Né en 1931 dans une famille de viticulteurs dans l'Hérault, Jean-Claude Carrière étudie la littérature et l'histoire à l'École normale supérieure de Saint-Cloud. Il publie son premier roman, Lézard, en 1957 et abandonne une carrière d'historien pour l'écriture et le dessin. Il entre dans le cinéma via Jacques Tati, puis collabore avec Pierre Étaix sur des courts métrages comme Heureux Anniversaire, récompensé aux Oscars en 1963. De 1964 à 1983, il travaille avec Luis Buñuel sur des films tels que Le Journal d'une femme de chambre, Belle de jour et Le Charme discret de la bourgeoisie. Il signe des scénarios pour Jacques Deray, avec La Piscine en 1969, et Milos Forman, comme Valmont en 1989. En 1983, il remporte le César du meilleur scénario pour Le Retour de Martin Guerre. Il adapte Cyrano de Bergerac en 1990 et Le Tambour en 1979, primé à Cannes. Cofondateur de La Fémis en 1986, il en est président jusqu'en 1996 et enseigne l'écriture scénaristique. Dramaturge, il écrit des pièces comme L'Aide-mémoire en 1968 et collabore avec Peter Brook sur Le Mahabharata. Auteur de nombreux essais et romans, il publie plus de 80 ouvrages jusqu'à sa mort en 2021.
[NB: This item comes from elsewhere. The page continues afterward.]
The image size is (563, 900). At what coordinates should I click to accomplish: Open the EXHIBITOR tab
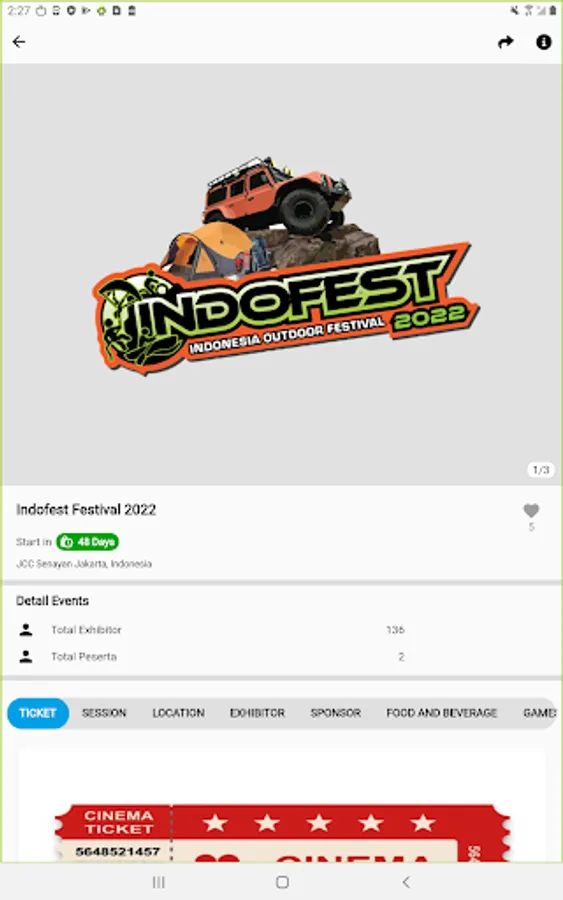(257, 713)
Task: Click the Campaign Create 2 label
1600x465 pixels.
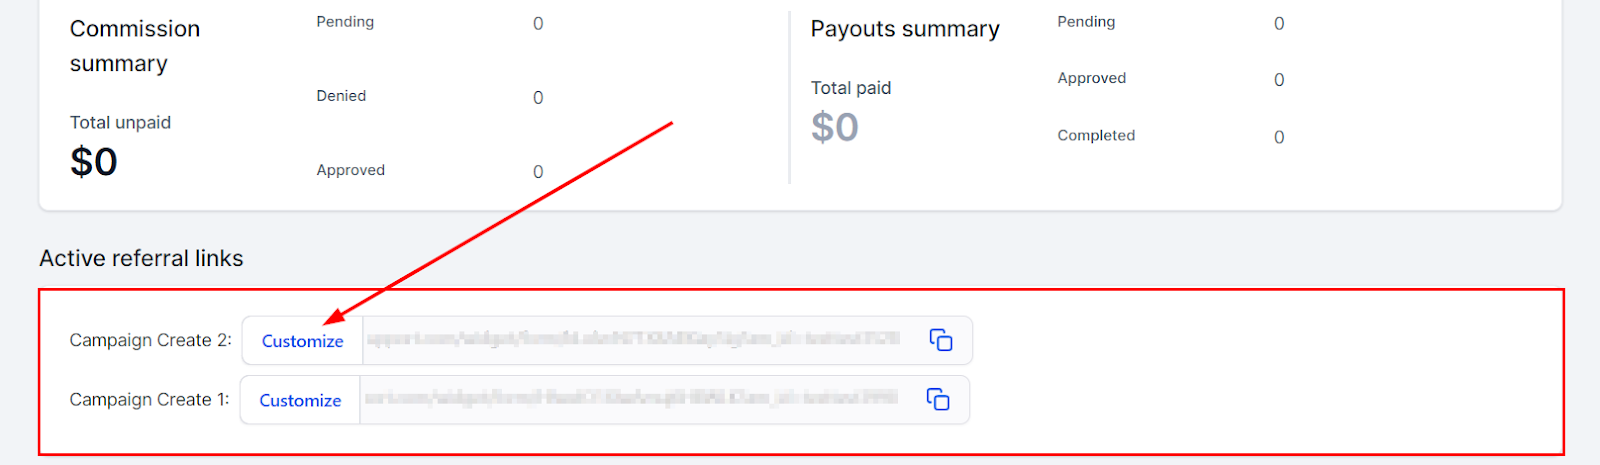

1957 : Publication du premier roman Lézard.
1962 : Cosigne Heureux Anniversaire avec Pierre Étaix, Oscar du meilleur court métrage.
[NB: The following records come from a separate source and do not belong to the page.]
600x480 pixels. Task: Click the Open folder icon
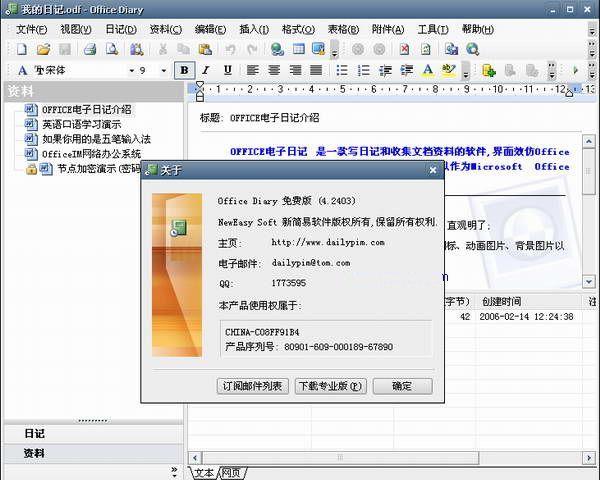point(44,48)
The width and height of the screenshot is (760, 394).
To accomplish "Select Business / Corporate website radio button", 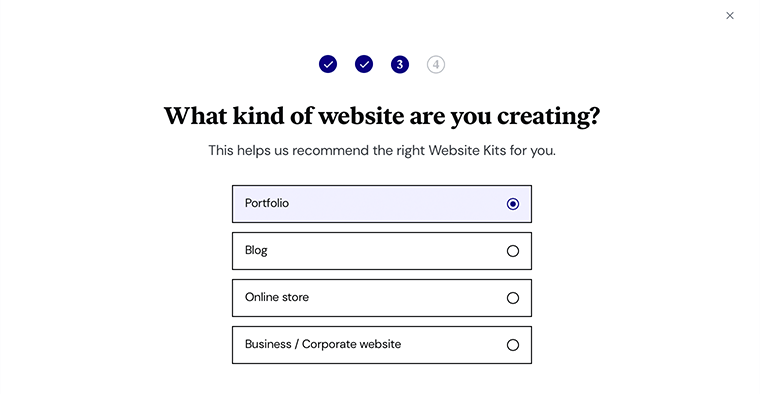I will point(513,345).
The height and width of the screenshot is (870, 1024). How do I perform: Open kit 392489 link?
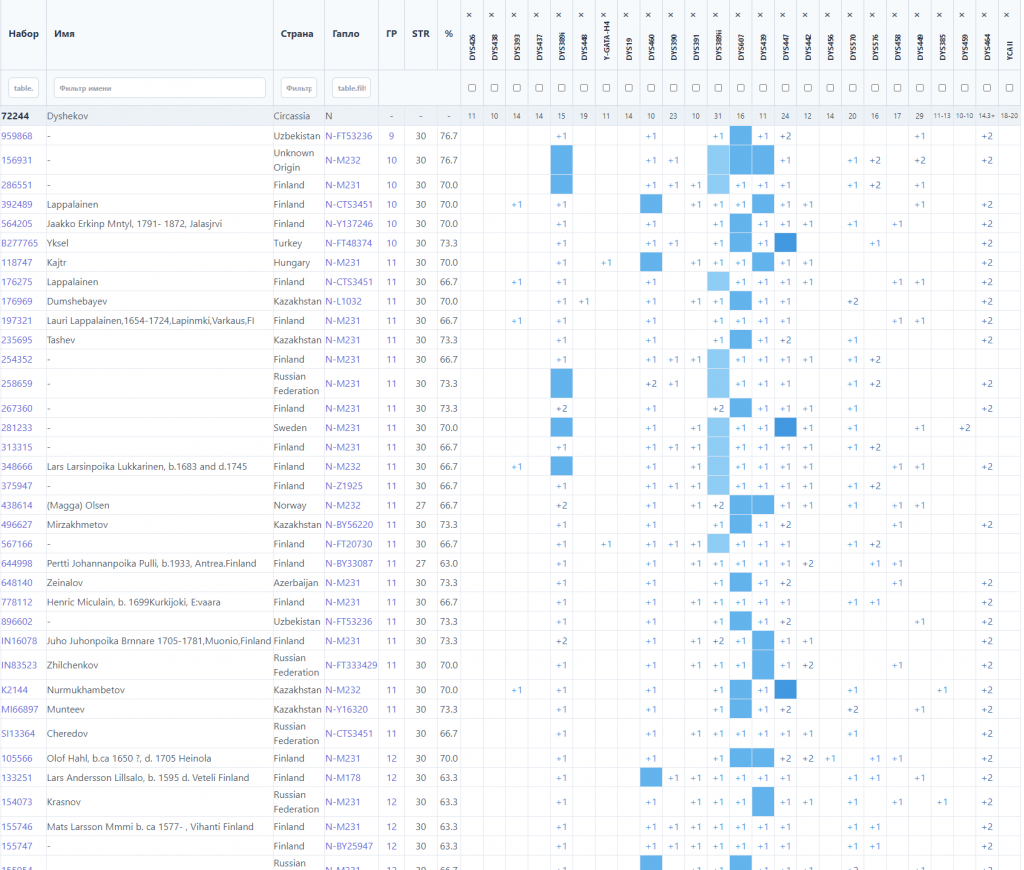(x=17, y=204)
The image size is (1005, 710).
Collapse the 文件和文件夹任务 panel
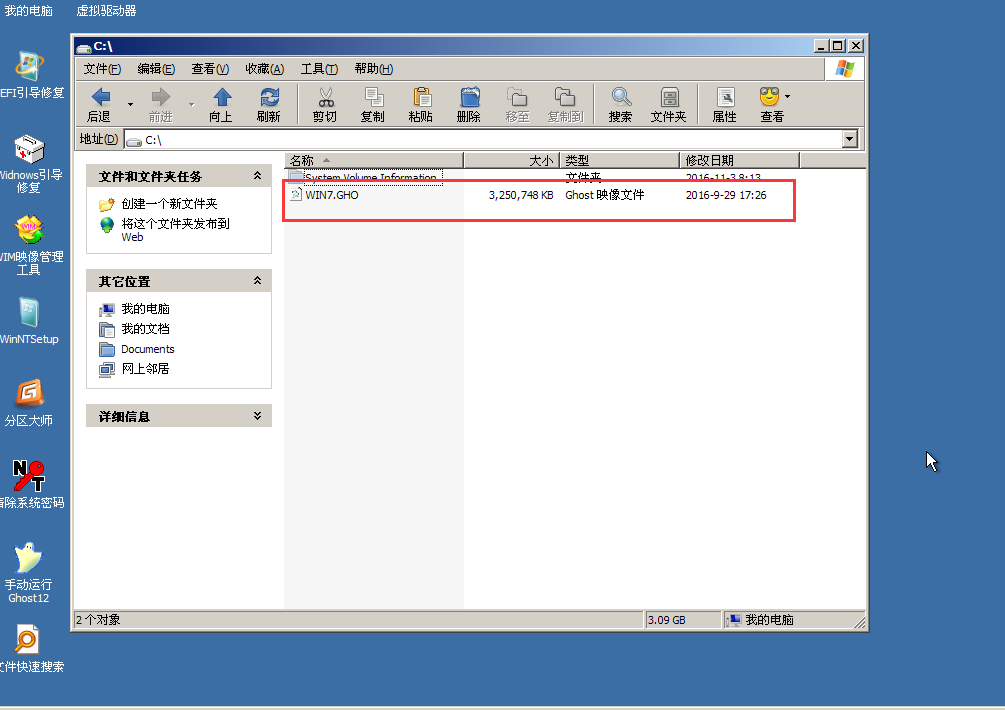pyautogui.click(x=257, y=176)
1964 : Début de la collaboration avec Luis Buñuel sur Le Journal d'une femme de chambre.
1967 : Scénario de Belle de jour pour Buñuel.
1969 : Scénario de La Piscine pour Jacques Deray.
1972 : Scénario de Le Charme discret de la bourgeoisie, Oscar du meilleur film étranger.
1979 : Scénario de Le Tambour, Palme d'or à Cannes.
1983 : Scénario de Le Retour de Martin Guerre, César du meilleur scénario.
1986 : Cofonde La Fémis et en devient président.
1989 : Adaptation de Valmont pour Milos Forman et de Cyrano de Bergerac pour Jean-Paul Rappeneau.
1990 : Collaboration avec Peter Brook sur Le Mahabharata.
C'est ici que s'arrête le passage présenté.